◆ What is asked: Copy out the material below word for word, from the line that contains "Choose 'Send spelling error to the author'" down to the line that contains "The width and", including both of those lines.

--- start of Extracted material ---

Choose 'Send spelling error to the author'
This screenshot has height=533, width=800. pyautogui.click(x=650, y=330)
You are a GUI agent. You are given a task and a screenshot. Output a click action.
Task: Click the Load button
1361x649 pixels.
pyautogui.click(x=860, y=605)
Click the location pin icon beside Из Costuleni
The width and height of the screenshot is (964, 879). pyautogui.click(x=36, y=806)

--- end of Extracted material ---
--- start of Extracted material ---

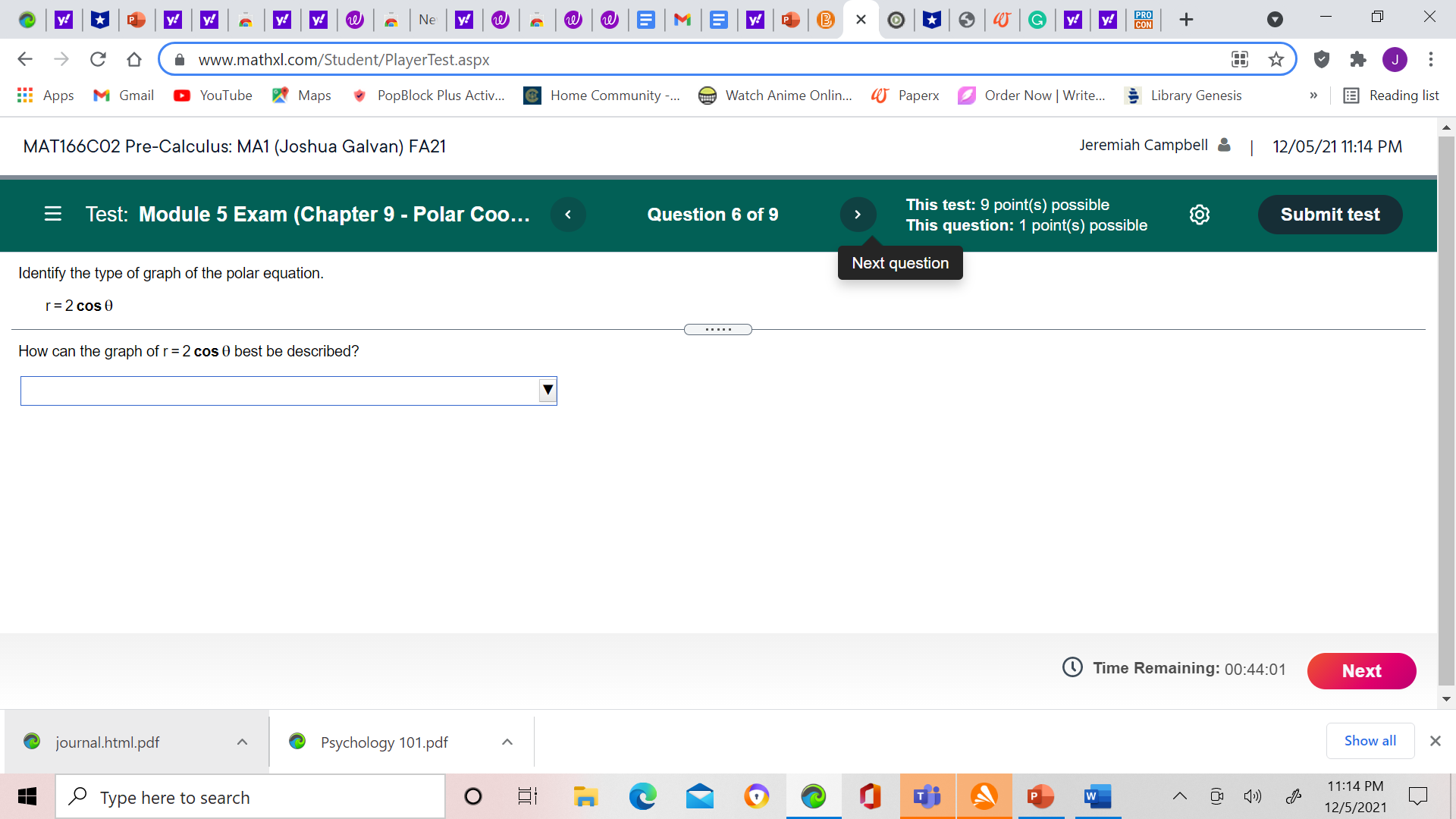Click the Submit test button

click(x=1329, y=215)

--- end of Extracted material ---

◆ Task answer:
Choose 'Send spelling error to the author'
This screenshot has height=533, width=800. pyautogui.click(x=650, y=330)
You are a GUI agent. You are given a task and a screenshot. Output a click action.
Task: Click the Load button
1361x649 pixels.
pyautogui.click(x=860, y=605)
Click the location pin icon beside Из Costuleni
The width and height of the screenshot is (964, 879). pyautogui.click(x=36, y=806)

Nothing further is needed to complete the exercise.